Power Plants Not the Only Source of Toxic Coal Ash

Paper mills and host of other coal ash polluters represent additional challenge for EPA

Contacts

Lisa Evans, Earthjustice, (781) 771-8916

Power plants are not the only source of toxic coal ash, advocates are warning, pointing to a 4,000-gallon coal ash spill at a coal-powered paper mill in Maryland this week.

 

This week’s spill into the Potomac was far less than the billion-gallon coal-ash sludge catastrophe at a Tennessee Valley Authority power plant in December, but as EPA sets out to regulate toxic coal ash, identifying the host of unregulated coal-ash generating industries represents an additional challenge for the agency.

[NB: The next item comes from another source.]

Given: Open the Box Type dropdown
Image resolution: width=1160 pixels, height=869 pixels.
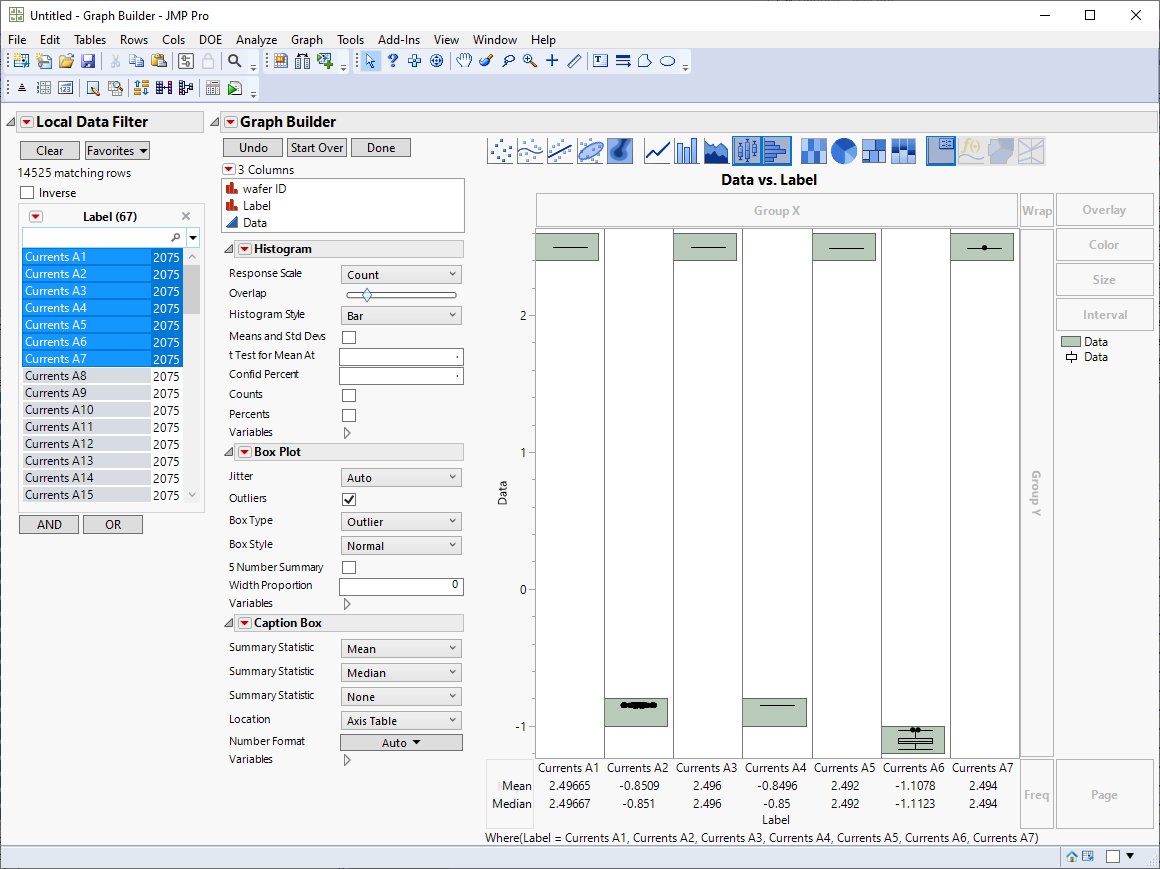Looking at the screenshot, I should coord(401,522).
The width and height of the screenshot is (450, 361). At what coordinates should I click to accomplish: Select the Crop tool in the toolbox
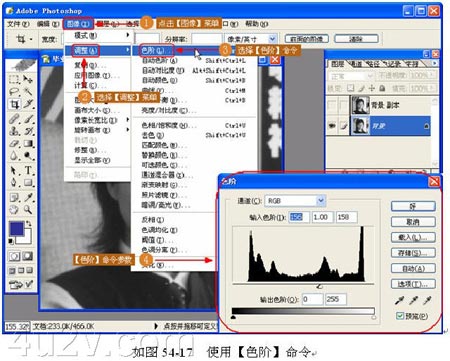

According to a report by US Environmental Protection Agency, non-utility coal ash generators are responsible for generating approximately 5.8 million tons of coal ash waste per year. The following industries make up 80 percent of non-utility coal ash generation, according to the 1999 EPA report:

  • food processing facilities (i.e. grain and corn mills)
  • pulp and paper mills
  • chemical manufacturers
  • primary metals manufacturers
  • transportation equipment manufacturers.

 

On Monday, EPA Administrator Lisa Jackson sent a letter to the corporate headquarters of 61 power companies, requiring them to supply information about their coal ash disposal practices. Earthjustice attorney Lisa Evans has spent the past decade tracking the issue of coal ash and said that gaining more information from power plants is a crucial first step.

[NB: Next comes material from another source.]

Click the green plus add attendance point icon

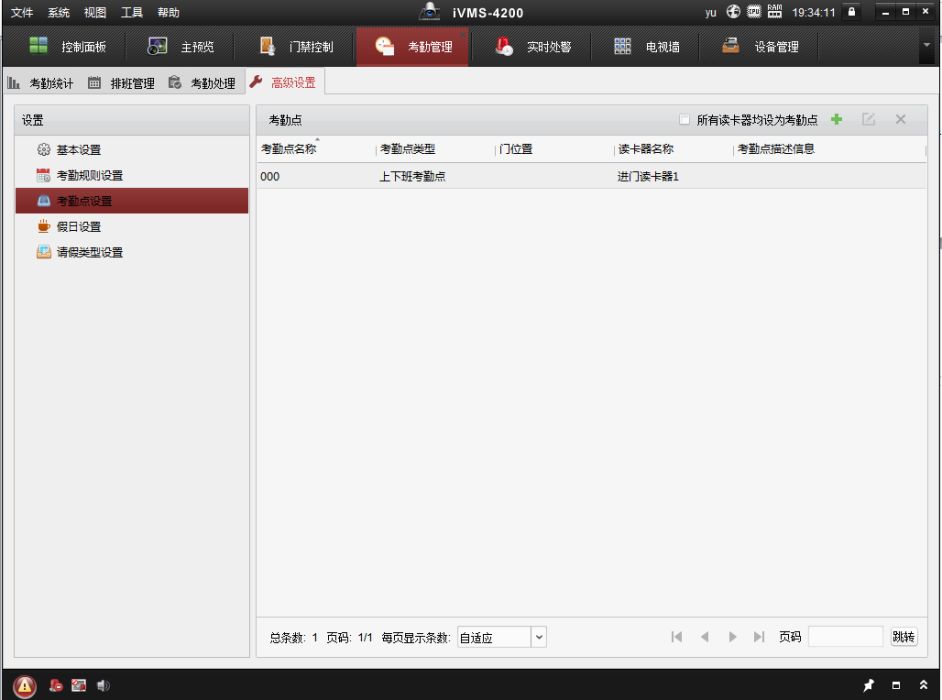[837, 120]
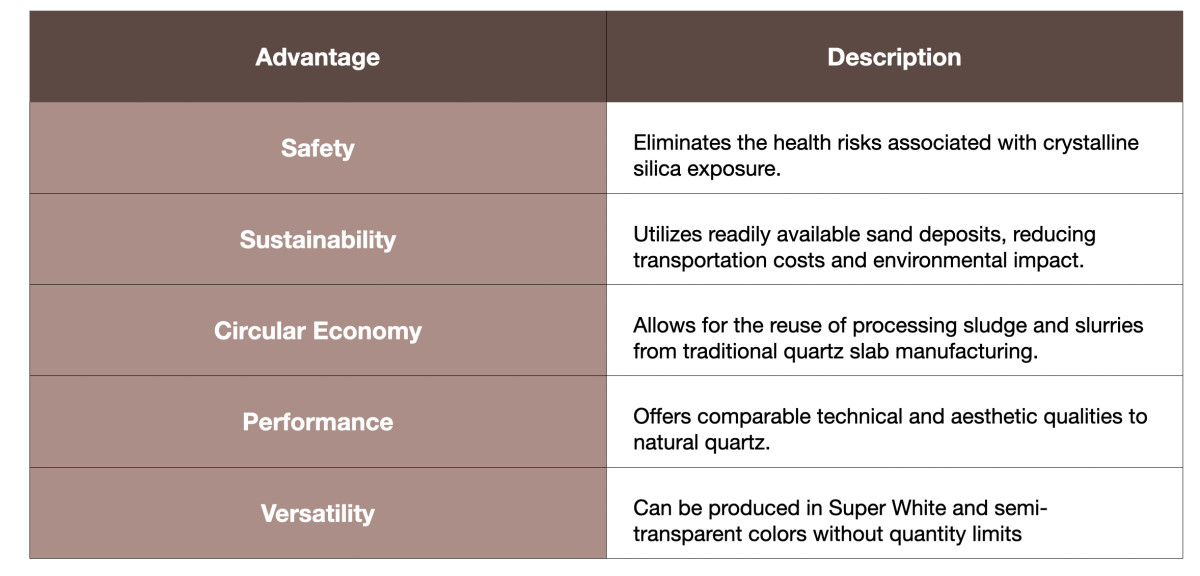
Task: Click the Circular Economy label cell
Action: click(317, 331)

"The TVA disaster shone a spotlight on the utility industry’s dirty little secret: the 131 million tons of toxic coal ash it generates ever year," Evans said. "EPA’s request for information from power companies is a very important first step. The more we know, the better."

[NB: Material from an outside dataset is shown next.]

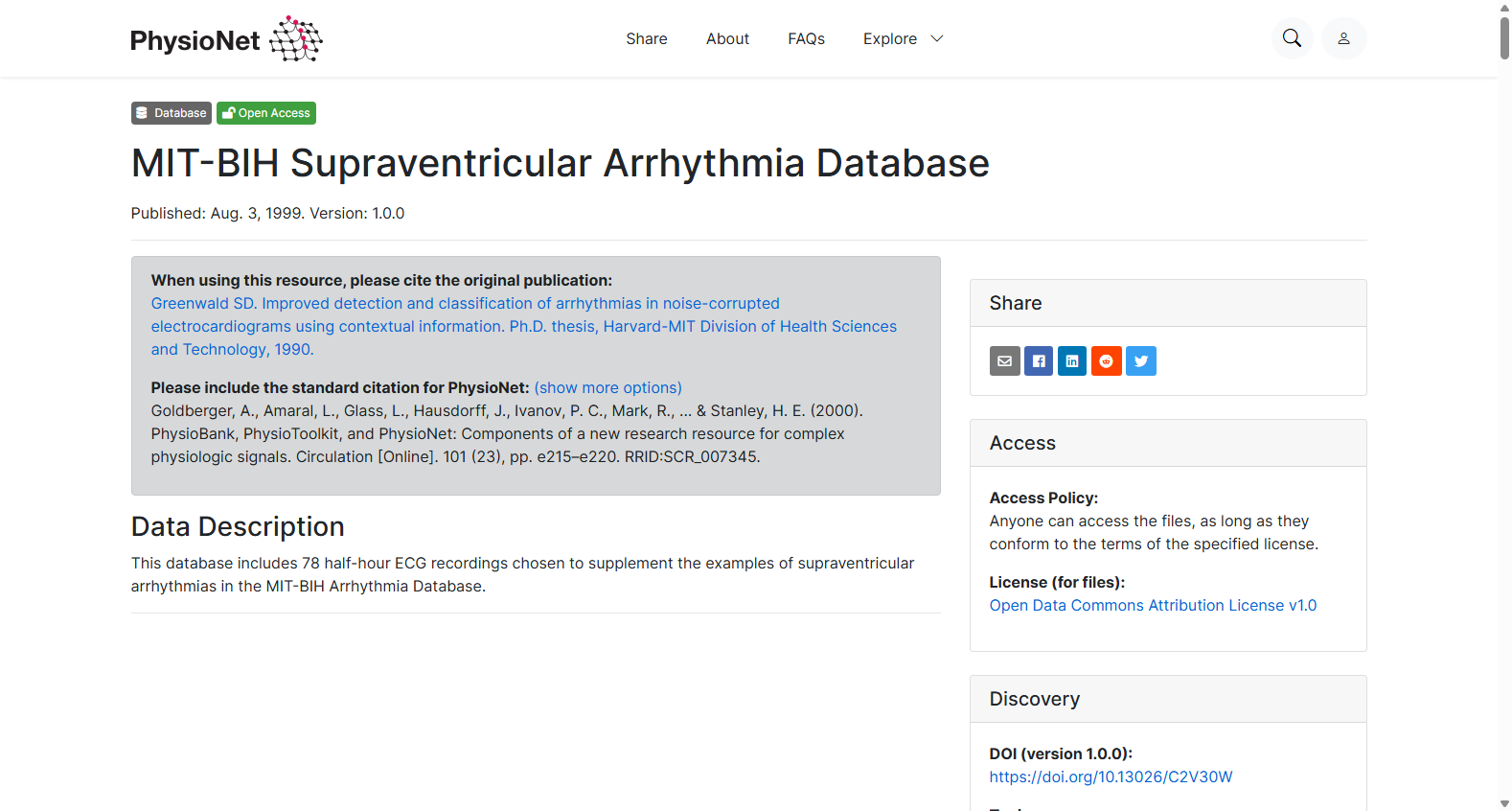Open the About menu item
This screenshot has width=1512, height=811.
727,39
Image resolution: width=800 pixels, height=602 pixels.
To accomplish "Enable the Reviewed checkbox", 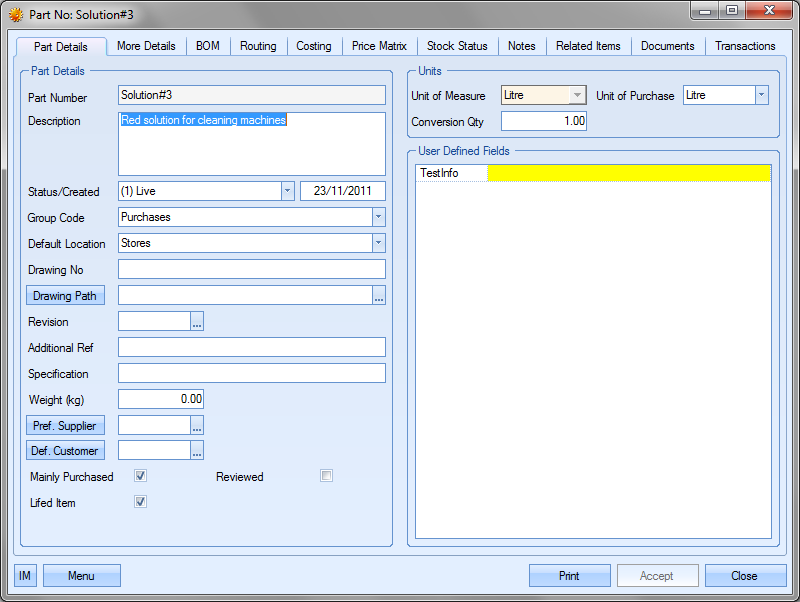I will click(x=326, y=476).
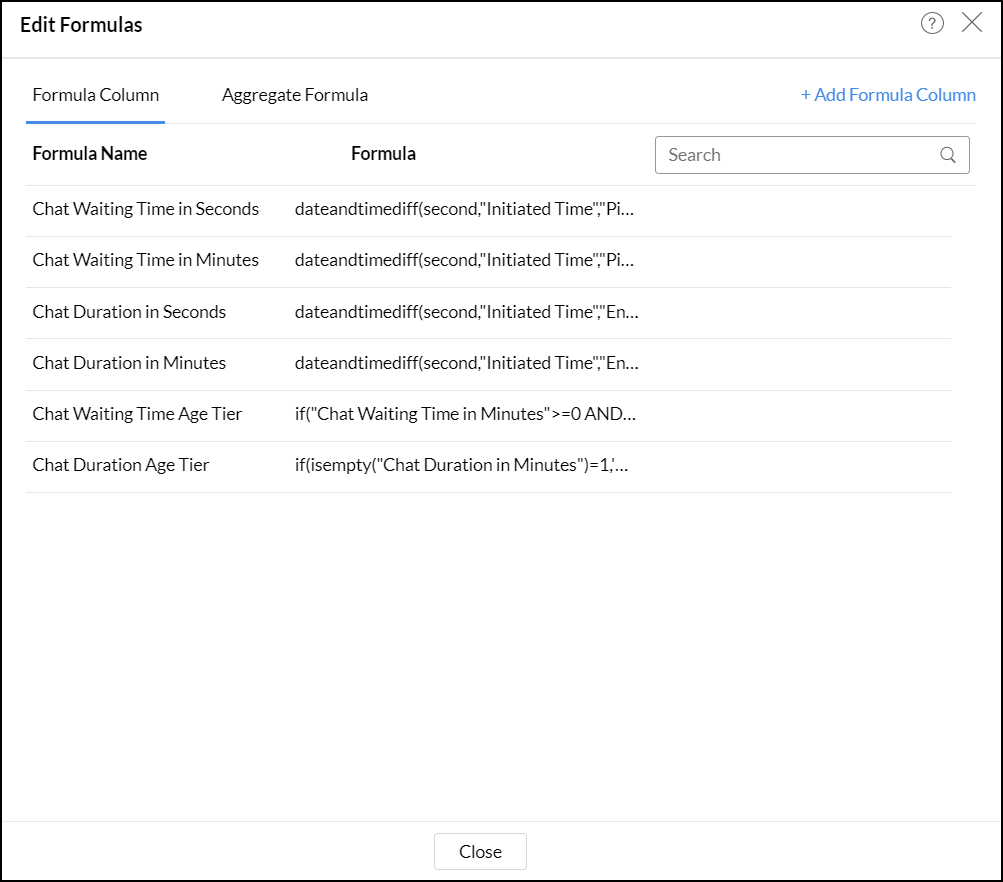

But, Evans added that gaining information from non-utility sector will be an additional challenge for the agency.

"This week’s spill could be just the tip of the iceberg," Evans said. "As little information as we have about utility-generated coal ash waste, we know even less about the disposal practices in the non-utility sector. This is a challenge for EPA: making sure these coal ash polluters don’t get stuck in federal regulators’ blind spot."

The EPA report estimated that there are some 2,300 individual boilers at about 958 non-utility coal combustors. Non-utility combustors are spread throughout the U.S., with the largest numbers in the Northeast and Midwest. The states with the greatest number of non-utility coal combustors are Ohio, Indiana, Illinois, Pennsylvania and Michigan. The EPA Report notes that environmental controls, like liners and groundwater monitoring, may be less likely to be in place at non-utility waste dumps than at utility waste disposal units.

The EPA already knows of at least one instance where coal ash waste from non-utility generators has caused problems. In February 2008, environmental advocates alerted EPA to an incident in Danville, IL where some 380,000 tons of coal ash from a dry corn mill operated by Bunge North America Corporation were dumped in a ravine adjacent to the Grays Siding neighborhood, a rural subdivision of 30 homes that all draw their drinking water from wells. Elevated levels of arsenic, cadmium, lead and other heavy metals have been found in on-site monitoring wells. The fly ash is drifting onto neighboring properties and washing into a stream that flows into a state park.

Kevin Madonna of the law firm Kennedy and Madonna has examined the site and is assisting the community of Gray Siding deal with the threat from the coal ash.

"Until the toxic fly ash is removed from the site, the health of neighboring property owners and the health of recreational fishermen in the nearby Kickapoo State Park will continue to be threatened," Madonna said.